§ TASK STATEMENT: Select every line in the records below that contains the string "field", and copy each of those lines.

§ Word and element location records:
* * * * *

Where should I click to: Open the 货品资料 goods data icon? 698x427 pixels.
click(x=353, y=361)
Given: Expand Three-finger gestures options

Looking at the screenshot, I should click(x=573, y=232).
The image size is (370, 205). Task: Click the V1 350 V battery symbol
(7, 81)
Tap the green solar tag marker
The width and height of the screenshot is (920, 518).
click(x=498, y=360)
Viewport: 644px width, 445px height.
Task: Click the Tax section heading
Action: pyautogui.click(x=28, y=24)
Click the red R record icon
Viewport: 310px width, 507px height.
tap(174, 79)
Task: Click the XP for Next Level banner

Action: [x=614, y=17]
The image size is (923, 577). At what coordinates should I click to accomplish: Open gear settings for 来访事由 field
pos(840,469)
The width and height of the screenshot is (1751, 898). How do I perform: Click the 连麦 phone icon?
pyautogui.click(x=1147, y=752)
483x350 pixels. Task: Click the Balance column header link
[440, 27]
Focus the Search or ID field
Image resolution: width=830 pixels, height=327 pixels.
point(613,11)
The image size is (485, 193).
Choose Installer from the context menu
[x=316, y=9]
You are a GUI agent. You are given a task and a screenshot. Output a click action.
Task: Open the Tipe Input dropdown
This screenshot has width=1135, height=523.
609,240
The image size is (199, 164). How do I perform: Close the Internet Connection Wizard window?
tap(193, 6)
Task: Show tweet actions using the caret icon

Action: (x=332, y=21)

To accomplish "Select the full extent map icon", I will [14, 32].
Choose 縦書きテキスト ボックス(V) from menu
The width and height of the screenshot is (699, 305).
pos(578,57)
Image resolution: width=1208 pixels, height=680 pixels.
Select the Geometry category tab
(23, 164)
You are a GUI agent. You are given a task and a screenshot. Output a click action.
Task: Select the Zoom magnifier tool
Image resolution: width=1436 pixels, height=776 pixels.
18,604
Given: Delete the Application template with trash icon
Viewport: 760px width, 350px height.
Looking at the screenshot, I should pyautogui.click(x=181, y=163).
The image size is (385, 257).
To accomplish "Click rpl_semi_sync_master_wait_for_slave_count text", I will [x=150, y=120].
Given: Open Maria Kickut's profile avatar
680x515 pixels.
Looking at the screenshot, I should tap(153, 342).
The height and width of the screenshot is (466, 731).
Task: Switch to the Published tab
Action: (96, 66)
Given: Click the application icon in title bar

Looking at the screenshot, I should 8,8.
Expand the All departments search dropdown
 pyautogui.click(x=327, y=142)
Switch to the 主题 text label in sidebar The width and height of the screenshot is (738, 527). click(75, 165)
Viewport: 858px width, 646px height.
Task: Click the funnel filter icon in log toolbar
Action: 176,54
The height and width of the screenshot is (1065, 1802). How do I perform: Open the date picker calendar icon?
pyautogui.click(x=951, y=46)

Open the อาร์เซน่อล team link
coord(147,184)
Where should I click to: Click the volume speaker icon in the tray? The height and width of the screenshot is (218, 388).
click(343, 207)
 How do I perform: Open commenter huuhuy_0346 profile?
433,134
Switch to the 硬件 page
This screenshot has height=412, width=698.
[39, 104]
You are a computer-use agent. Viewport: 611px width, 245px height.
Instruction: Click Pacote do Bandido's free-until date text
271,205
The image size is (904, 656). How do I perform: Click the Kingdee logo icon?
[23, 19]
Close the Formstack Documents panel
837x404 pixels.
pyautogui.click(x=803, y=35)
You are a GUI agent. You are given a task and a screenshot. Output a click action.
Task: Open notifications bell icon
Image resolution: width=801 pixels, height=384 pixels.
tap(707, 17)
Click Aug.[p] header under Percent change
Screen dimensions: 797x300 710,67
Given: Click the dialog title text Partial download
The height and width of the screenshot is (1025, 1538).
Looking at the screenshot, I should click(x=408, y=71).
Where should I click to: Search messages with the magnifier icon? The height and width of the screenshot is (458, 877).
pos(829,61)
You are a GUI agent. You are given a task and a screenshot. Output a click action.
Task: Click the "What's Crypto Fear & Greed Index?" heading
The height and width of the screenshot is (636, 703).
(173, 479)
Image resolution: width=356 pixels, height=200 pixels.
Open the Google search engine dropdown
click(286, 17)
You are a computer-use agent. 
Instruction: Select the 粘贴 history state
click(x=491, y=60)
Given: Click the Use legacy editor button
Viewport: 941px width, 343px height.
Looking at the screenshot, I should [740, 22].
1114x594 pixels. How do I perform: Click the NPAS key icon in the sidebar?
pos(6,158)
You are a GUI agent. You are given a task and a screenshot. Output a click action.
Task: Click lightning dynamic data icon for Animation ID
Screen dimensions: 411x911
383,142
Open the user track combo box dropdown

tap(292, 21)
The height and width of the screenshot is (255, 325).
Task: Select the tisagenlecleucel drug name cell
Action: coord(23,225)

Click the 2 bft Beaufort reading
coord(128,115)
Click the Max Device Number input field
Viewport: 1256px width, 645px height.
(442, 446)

* * * * *

§ TASK ANSWER:
The image size is (923, 577). At what coordinates should I click to accomplish: Open gear settings for 来访事由 field
Focus the Search or ID field
Click the Max Device Number input field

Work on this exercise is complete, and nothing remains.